3) They will not blush to own us
As brothers, sisters dear;
Love ever will be shown us
When we with them appear.
We all will come before Him
To share His every good,
As very God adore Him,
Who shares our flesh and blood.
4) Our God will then receive us,
And give us each to own
What earth could never give us -
The victor's golden crown,
And then He will embrace us
With love all Fatherly,
On soul and body grace us
With beauty full and free.
5. In yonder home shall never
Be silent music's voice;
With hearts and lips forever
We shall in God rejoice.
The angels will be singing
All saints will join them too,
Eternal praises bringing,
As it is right to do!
6) To Paradise He'll lead us,
The wedding feast to make,
Rejoicing He will feed us
For His own glory's sake.
Then bliss beyond our knowing
Shall spring from love found true,
From God's own fountain flowing
His mercies ever new.
7. So God shall from all evil
Forever make us free,
From sin and from the devil,
From all adversity,
From sickness, pain and crying,
From gloom, regret and fears,
From sorrow and from sighing,
And wipe away our tears.
8) All glory to the Father,
Whose holy name we bear,
And to His Son, our Brother,
Whose day is drawing near,
When by His Holy Spirit,
(To whom all glory be),
He'll raise us to inherit
His Heaven full and free. Amen.

5 comments:
hold band > ? holy band
Since you didn't provide the German I will have to go look it up to compare. At least it sounds good so far.
St. 1, lines 3-4 still need a better translation. Maybe "God grant no sleep befall us— / The wakeless sleep of sin" but that would require something in line 1 ilke "You wedding-guests, come in!" Anyway, there must be a solution.
St. 2, line 1, perhaps "Gone then will be all sadness" would make more sense with the time difference denoted by "when we see."
St. 3: idea to avoid having the abrupt switch from "with them" to "before Him" without the proper noun Jesus Christ coming between: "As one we will be going / at Jesus' throne to bow, / All praise on Him bestowing, / our flesh who honors now.
St. 5, perhaps end something like "In heav'nly tongues and new." Though you end with "new" in the next stanza. Argh.
St. 6. should really have the tense "He'll lead us…" and the line "die Hochzeit zubereiten" should be clear that it is He preparing the wedding separate from leading us, since only the "wird" is distributed and "zu" is a separable prefix.

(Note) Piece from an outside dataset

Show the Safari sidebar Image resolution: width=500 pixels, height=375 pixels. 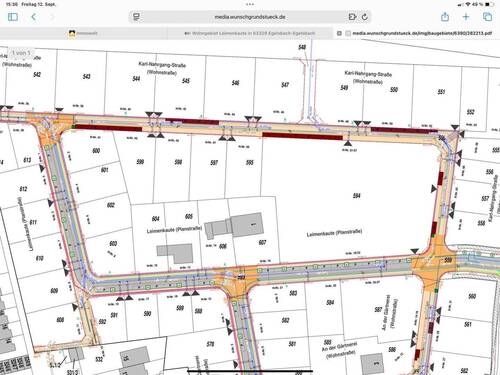(13, 17)
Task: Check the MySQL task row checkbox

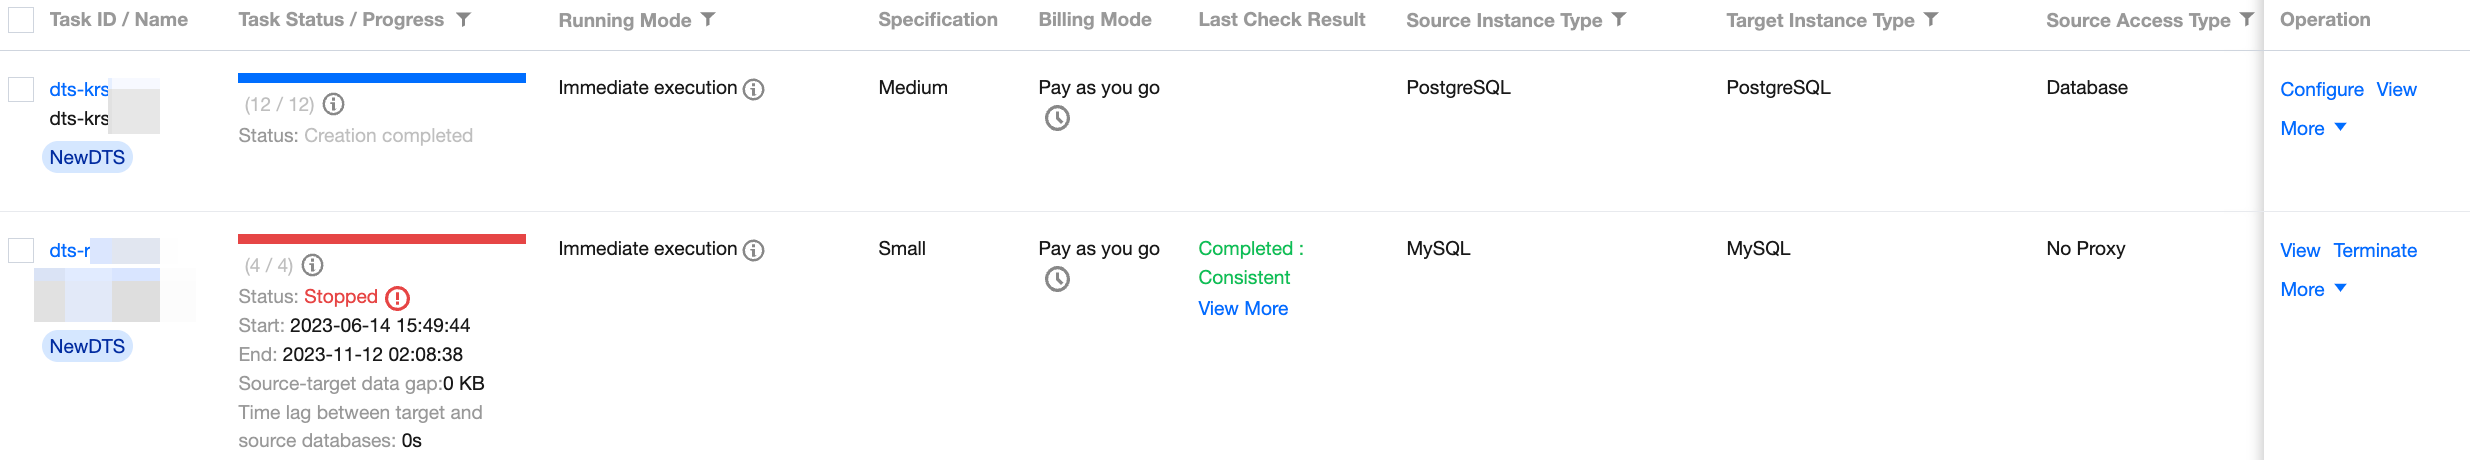Action: tap(21, 250)
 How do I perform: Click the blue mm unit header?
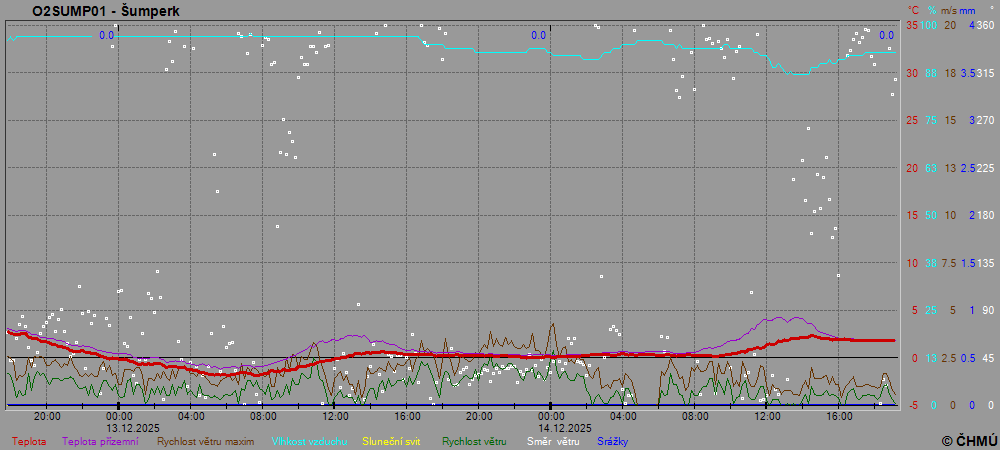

7. Wow, here you really are justified in using the old "devil" / "evil" pair. Good work!
Hope this has been helpful.
st. 1
Thanks!
The Bridegroom soon will call us,
"You wedding guests, come in!
My slumber not befall us,
Nor let us sleep in sin!
st. 2
totally disagree
st. 3
I think I will simply change "Christ" to Him. There's nothing wrong with a little anticipation which is resolved in "Who shares our flesh and blood."
st. 5
I could change "eternal praises" to "Their heav'nly praises." But I think it's just gotta stand.
st. 6
To Paradise He'll lead us,
The wedding feast to make,
Where joyfully he feeds us
For his own glory's sake.
Then bliss beyond our knowing...etc.
This gets the "froehlich" in.
The present tense "feeds" is a present vivid, understood as future from the "He'll lead."
7.
That was TLH. This isn't a full translation.
Let me know what you think. I need to get this back to Sutton.
"Present vivid" works in the Gospels, especially in the KJV, and particularly when there is a progression and revelation, and given it reflects the Greek. I'm not sold on it here.
What's your argument for using an imperative (or optative/subj.) in st. 2, l. 1? I think it sounds weird, shifting address like that. Put it in prose: "When we [will, shall] see Christ our God…, be gone, then, O every sadness!" (or, May every sadness then begone!, which is obviously weaker expression.)
I think the other remarks are chiefly attempts to bring out the German, so I leave them as you will.
-MC
I originally had "An end to every sadness / When we see Christ our God." Should I do that?
If there can't be a present vivid in hymnody, then there oughtn't have been on in the Authorized Version of the Bible.